Midea mulai memperluas investasi manufakturnya di Indonesia sejak 2023. Salah satu fasilitas utamanya berada di Cikarang dengan luas lahan mencapai 51.405 meter persegi.
Fasilitas Residential Air Conditioner tersebut juga tengah dikembangkan. Luas bangunannya akan ditingkatkan dari sekitar 13.000 meter persegi menjadi 43.000 meter persegi seiring dengan ekspansi kapasitas produksi.
Ekspansi Midea juga mencakup kategori produk lainnya. Pada 2024, perusahaan mengembangkan produksi Twin Tub Washing Machine melalui fasilitas seluas 17.000 meter persegi. Ke depan, fasilitas tersebut akan dikembangkan untuk memproduksi mesin cuci kategori Top Loading.
Di sektor refrigerator, Midea membangun fasilitas produksi di Karawang dengan luas lahan lebih dari 150.000 meter persegi. Pabrik tersebut diproyeksikan memproduksi sejumlah kategori lemari pendingin, mulai dari side-by-side, double door, dan single door hingga chest freezer.
Wakil Menteri Perindustrian Faisol Riza mengapresiasi perkembangan investasi dan aktivitas produksi Midea di Indonesia. Menurutnya, ekspansi tersebut menunjukkan semakin besarnya kapasitas industri elektronika nasional.
Dalam kesempatan tersebut, Faisol menyebut total pencapaian produksi Midea mencapai 3 juta unit. Angka tersebut mencakup 2,25 juta unit AC, 1 juta unit refrigerator, dan 367.500 unit mesin cuci.
Selain memenuhi kebutuhan pasar domestik, produksi Midea di Indonesia juga diarahkan untuk pasar ekspor.
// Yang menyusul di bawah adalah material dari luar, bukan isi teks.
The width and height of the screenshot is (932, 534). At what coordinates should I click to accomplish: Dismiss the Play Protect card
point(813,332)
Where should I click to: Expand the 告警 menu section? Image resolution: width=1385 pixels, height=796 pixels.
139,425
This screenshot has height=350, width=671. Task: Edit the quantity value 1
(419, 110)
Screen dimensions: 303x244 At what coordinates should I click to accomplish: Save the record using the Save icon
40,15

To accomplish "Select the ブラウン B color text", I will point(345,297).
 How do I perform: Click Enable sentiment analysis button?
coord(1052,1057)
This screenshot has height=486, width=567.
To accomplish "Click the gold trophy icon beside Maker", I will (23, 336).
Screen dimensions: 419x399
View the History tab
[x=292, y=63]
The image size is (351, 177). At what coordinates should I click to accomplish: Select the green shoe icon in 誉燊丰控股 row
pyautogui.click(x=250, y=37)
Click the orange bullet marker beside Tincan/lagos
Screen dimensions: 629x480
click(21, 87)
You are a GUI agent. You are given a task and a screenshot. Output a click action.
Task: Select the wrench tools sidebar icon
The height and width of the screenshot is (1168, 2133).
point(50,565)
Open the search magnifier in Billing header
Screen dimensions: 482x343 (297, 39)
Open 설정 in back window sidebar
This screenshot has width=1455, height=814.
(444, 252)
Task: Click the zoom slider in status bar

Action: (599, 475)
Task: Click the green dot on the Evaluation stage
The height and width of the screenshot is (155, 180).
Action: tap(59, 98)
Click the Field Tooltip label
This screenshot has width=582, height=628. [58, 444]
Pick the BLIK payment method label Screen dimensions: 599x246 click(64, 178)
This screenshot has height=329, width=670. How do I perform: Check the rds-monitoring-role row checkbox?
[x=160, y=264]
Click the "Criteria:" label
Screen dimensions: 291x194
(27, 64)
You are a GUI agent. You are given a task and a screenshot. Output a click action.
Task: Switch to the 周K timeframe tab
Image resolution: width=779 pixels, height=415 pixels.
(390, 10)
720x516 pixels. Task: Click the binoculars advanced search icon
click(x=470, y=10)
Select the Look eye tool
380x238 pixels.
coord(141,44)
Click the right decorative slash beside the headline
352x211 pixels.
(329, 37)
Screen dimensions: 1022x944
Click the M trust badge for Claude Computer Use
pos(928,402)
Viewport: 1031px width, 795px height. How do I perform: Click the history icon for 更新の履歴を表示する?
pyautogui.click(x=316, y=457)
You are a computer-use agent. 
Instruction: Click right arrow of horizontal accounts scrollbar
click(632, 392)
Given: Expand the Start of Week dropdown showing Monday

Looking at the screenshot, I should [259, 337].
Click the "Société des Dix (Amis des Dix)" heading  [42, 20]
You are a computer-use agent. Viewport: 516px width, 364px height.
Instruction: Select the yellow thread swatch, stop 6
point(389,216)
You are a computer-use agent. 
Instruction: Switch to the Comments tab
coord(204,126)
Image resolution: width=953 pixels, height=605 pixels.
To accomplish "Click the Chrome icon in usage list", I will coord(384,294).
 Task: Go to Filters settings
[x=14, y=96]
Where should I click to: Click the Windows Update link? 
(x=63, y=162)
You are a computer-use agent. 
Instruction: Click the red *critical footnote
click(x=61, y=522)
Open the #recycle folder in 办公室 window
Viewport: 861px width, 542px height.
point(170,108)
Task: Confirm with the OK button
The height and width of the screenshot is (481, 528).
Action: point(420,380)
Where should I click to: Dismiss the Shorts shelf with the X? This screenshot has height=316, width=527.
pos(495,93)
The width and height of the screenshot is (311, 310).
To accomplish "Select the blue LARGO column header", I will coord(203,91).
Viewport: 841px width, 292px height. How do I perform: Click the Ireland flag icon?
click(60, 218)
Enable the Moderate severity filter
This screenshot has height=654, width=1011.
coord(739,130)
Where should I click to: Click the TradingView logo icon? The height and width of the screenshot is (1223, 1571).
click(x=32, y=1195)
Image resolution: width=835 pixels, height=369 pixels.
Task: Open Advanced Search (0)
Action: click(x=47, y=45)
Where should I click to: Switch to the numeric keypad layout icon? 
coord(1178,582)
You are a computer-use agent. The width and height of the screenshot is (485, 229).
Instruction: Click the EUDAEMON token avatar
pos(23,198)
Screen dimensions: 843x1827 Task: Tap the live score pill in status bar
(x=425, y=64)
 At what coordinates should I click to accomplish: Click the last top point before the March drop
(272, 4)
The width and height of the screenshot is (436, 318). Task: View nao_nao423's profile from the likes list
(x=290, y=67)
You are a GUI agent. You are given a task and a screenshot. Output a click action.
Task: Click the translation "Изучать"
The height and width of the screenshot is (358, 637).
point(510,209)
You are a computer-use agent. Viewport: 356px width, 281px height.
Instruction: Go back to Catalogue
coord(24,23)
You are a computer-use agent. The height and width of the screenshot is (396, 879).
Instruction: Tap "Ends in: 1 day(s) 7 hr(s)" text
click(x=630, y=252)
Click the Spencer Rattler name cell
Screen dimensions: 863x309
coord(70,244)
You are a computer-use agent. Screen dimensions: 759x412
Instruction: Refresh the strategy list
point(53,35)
Hingga 2026, ekspor Midea Electronics Indonesia disebut telah mencapai sekitar 2 juta unit produk yang dikirim ke sejumlah negara di kawasan ASEAN dan Amerika Utara.
Faisol mengatakan pemerintah akan terus mendorong terciptanya iklim investasi yang mendukung pertumbuhan industri melalui berbagai kebijakan, termasuk penerapan Standar Nasional Indonesia (SNI) wajib dan Tingkat Komponen Dalam Negeri (TKDN).
“Ke depan, kami berharap Midea dapat semakin meningkatkan posisi Indonesia dalam jaringan produksi dan bisnis global perusahaan. Indonesia diharapkan tidak hanya menjadi pasar, tetapi juga menjadi mitra strategis dalam pengembangan manufaktur dan salah satu basis produksi penting Midea untuk melayani kebutuhan pasar regional maupun global,” tegasnya.
Sementara itu, Ma Kai mengatakan Midea akan terus meningkatkan investasi dan aktivitas produksi di Indonesia. Perusahaan juga berkomitmen memperluas keterlibatan pemasok dalam negeri dalam mendukung kegiatan operasionalnya.
“Kami akan terus memperkuat investasi dan produksi lokal, meningkatkan penggunaan pemasok dalam negeri, serta menjalankan operasional yang aman, patuh terhadap regulasi, dan berkelanjutan untuk memberikan kontribusi positif bagi Indonesia,” ujar Ma Kai.
Anggota Komisi VI DPR RI Darmadi Durianto menilai ekspansi manufaktur seperti yang dilakukan Midea dapat memberikan dampak positif terhadap penguatan ekosistem industri nasional.
“Ekspansi investasi seperti ini diharapkan dapat memberikan nilai tambah bagi Indonesia sekaligus meningkatkan daya saing produk yang diproduksi di dalam negeri,” ujarnya.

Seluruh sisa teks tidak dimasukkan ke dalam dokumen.